Article ID: | iaor19982555 |
Country: | United States |
Volume: | 9 |
Issue: | 1 |
Start Page Number: | 1 |
End Page Number: | 14 |
Publication Date: | Dec 1997 |
Journal: | INFORMS Journal On Computing |
Authors: | Martin Kipp, Bala Mohan |
Keywords: | information, programming: integer |
A critical step in the process of creating a relational data base is normalization, whereby a series of tables is created in order to avoid redundancy problems and insertion and deletion anomalies. Several important normalization decision problems are NP-Complete. In this paper we develop a unified approach to data base normalization using linear integer programming. These linear integer programming formulations result from structuring normalization problems as gainfree Leontief substitution flow problems on hypergraphs.
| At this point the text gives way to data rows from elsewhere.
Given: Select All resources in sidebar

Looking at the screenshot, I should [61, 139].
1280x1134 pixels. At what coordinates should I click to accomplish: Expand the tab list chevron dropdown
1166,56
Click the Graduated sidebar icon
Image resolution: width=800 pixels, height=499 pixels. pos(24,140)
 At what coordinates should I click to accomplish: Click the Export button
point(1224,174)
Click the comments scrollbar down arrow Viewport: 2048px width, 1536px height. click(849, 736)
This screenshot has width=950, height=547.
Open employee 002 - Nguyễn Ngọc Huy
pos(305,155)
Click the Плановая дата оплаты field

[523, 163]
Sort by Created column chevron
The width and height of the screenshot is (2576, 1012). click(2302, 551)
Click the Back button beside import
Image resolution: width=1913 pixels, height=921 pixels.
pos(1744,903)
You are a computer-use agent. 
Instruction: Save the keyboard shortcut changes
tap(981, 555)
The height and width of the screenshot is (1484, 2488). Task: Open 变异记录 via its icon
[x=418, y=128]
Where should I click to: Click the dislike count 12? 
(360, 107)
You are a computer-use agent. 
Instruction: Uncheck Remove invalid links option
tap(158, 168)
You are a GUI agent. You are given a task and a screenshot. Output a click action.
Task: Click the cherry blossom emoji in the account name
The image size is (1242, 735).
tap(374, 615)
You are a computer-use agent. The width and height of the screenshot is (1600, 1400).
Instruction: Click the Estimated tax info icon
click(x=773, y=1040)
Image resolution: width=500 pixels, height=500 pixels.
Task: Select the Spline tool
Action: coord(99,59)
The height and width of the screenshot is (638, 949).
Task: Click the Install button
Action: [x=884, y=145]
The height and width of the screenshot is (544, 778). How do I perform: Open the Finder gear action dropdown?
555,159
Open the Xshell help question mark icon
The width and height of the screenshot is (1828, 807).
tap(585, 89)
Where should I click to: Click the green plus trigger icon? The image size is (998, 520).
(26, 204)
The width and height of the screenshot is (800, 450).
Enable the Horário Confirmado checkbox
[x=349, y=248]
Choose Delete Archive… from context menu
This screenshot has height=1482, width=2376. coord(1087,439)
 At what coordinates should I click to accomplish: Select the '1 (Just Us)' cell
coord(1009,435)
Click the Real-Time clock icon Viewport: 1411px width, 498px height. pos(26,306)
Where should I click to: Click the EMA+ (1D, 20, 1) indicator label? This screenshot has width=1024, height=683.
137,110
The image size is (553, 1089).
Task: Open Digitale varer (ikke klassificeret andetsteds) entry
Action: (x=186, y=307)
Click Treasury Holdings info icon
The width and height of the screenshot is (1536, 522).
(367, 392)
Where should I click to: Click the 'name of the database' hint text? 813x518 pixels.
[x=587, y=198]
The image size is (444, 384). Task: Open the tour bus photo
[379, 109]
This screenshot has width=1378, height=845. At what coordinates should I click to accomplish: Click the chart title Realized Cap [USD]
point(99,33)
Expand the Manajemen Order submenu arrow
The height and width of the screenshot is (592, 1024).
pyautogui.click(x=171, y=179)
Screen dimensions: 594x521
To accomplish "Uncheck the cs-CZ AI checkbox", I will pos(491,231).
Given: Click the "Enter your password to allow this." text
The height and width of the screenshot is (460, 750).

We provide a sufficient condition based on the structural properties of the hypergraph which yields a strongly polynomial algorithm for testing whether or not a given decomposition is in third normal form. We also show that under these conditions the key of a relation is unique and a relation in third normal form is also in Boyce–Codd normal form. We also provide linear integer programming formulations for solving normalization decision problems when no special structure is present. We test these linear integer programming models for normalization against existing normalization algorithms and find the mathematical programming approach is several orders of magnitude faster. Our results suggest that the mathematical programming approach is practical for normalizing actual large scale data bases.